The Hiding Places
Page 36
On a whim, Irene went to fetch the doll from where she’d stowed it, wanting to see it, and perhaps provoke again the feeling it had given her, in case it was any clearer this time. But it had gone from the drawer. She pulled open a few more drawers, in case she’d remembered wrong, though she knew she hadn’t, but the doll was not in any of them. Irene went to ask the housekeeper.
‘I don’t make it my business to take things out o’ drawers in the family rooms, Mrs Hadleigh,’ Clara told her, stiffly.
‘No, I’m not accusing you of anything, Mrs Gosling. I just wondered—’
‘Nor Florence, neither. She’s a good girl,’ said the housekeeper, folding her arms.
‘Right you are,’ said Irene, retreating. She found Nancy looking through invoices for sheep drench and pig pellets in the corner of the back sitting room where she had her desk. ‘I’m sorry to bother you, Nancy, only I’ve misplaced that old doll we found in the chimney of the schoolroom. I just wondered if you’d seen it anywhere?’
‘You’ve what?’ Nancy peered up over her reading glasses, and Irene marvelled that after so many weeks under the same roof, and with the tumult of the emotions they’d survived, she still couldn’t read a thing from Nancy’s face.
‘That doll we found in the chimney. I put it in a drawer up in our room, and now I can’t find it.’

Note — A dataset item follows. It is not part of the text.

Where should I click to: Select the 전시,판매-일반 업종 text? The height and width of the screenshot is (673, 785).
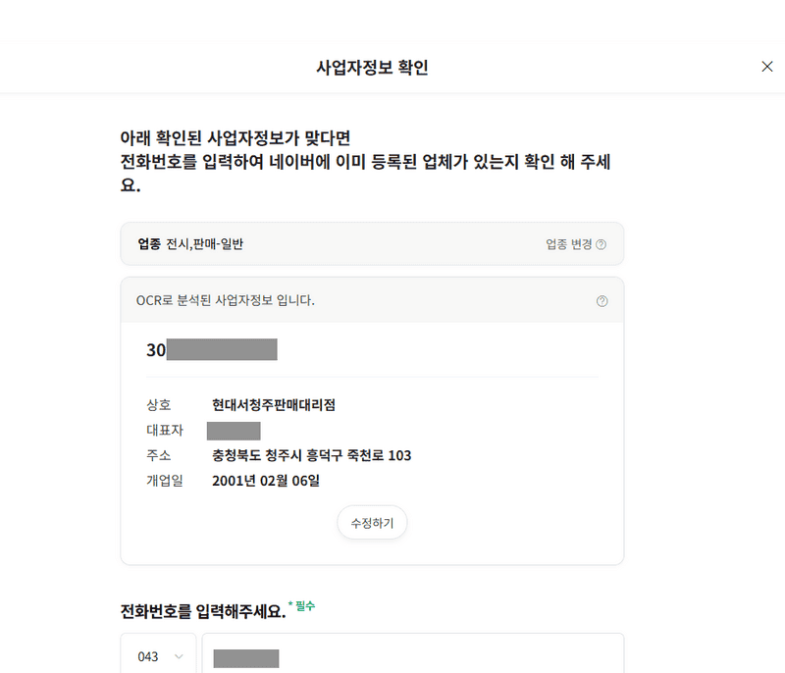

‘Well,’ said Nancy, and blinked. ‘I expect Clara put it out with the rubbish, where it belonged.’
‘She says not – quite adamantly.’
‘Well, gracious, Irene, I’m afraid I haven’t a clue,’ Nancy said with some asperity. ‘Is it terribly important?’

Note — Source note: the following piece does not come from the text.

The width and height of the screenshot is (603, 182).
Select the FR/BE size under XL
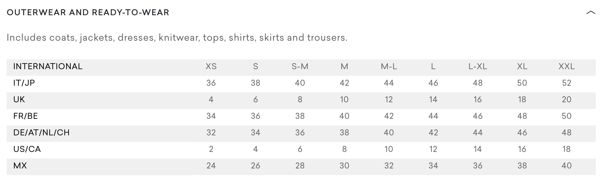tap(522, 116)
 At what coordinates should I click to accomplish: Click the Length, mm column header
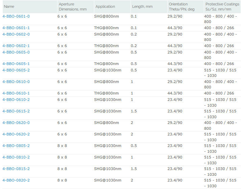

‘I suppose not. It’s just … strange, that’s all.’
‘I don’t know why you wanted to keep it anyway. It was hideous.’ Nancy adjusted her glasses and returned to the invoices with such immaculate unconcern that Irene’s nameless unease increased.

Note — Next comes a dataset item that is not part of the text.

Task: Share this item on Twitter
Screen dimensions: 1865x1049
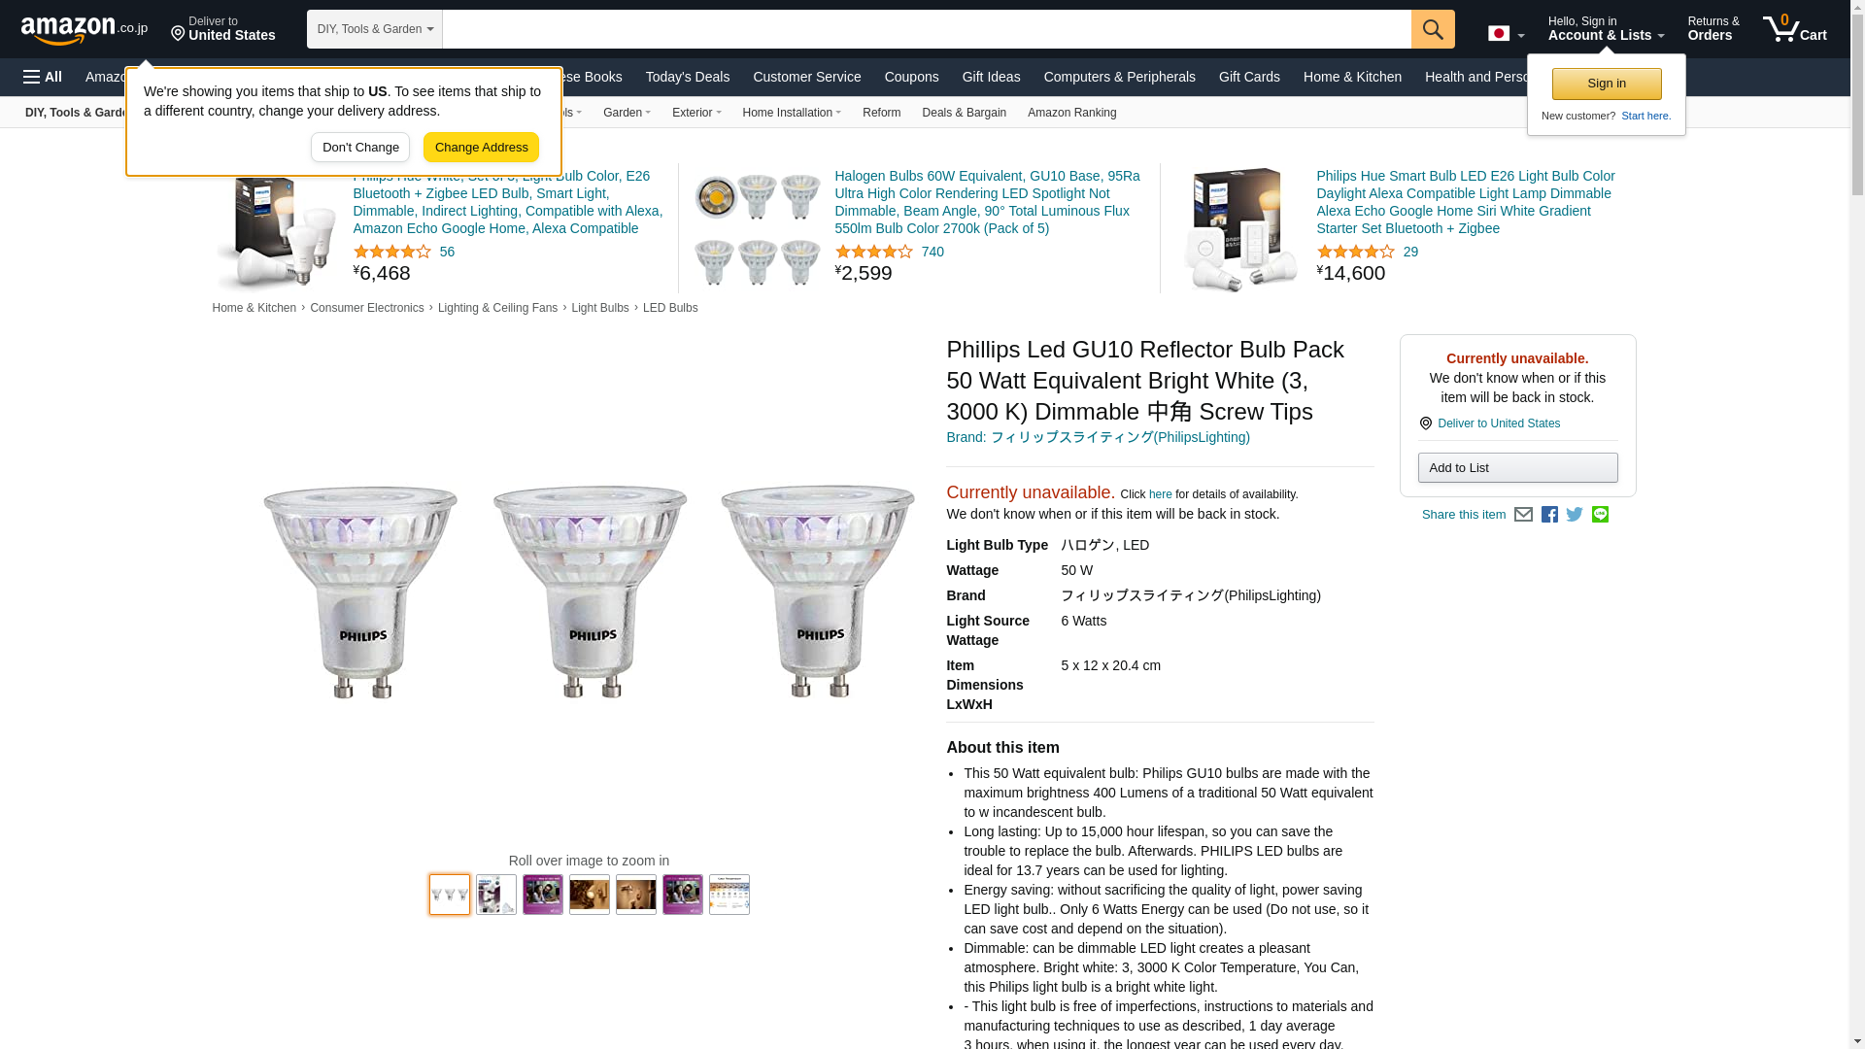Action: 1575,515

She was halfway across the yard to see Pudding when she stopped. Old Hilarius was sweeping out the cob house, which was one of Pudding’s jobs, and she realised at once that the wrongness of the morning was that Pudding wasn’t there. Not even the day of Alistair’s death – the day of her brother’s arrest – had she not turned up for work. Irene turned and searched the yard, then stared out at the paddocks; all the horses were there, grazing, swishing their tails, not being ridden by Pudding. Anxiously, she suppressed her reluctance and went over to Hilarius, who had stopped sweeping and was watching her with his far-off eyes. The summer had put a deep crimson shine across his hawk’s beak of a nose, and turned every other scrap of exposed skin the colour of saddlery.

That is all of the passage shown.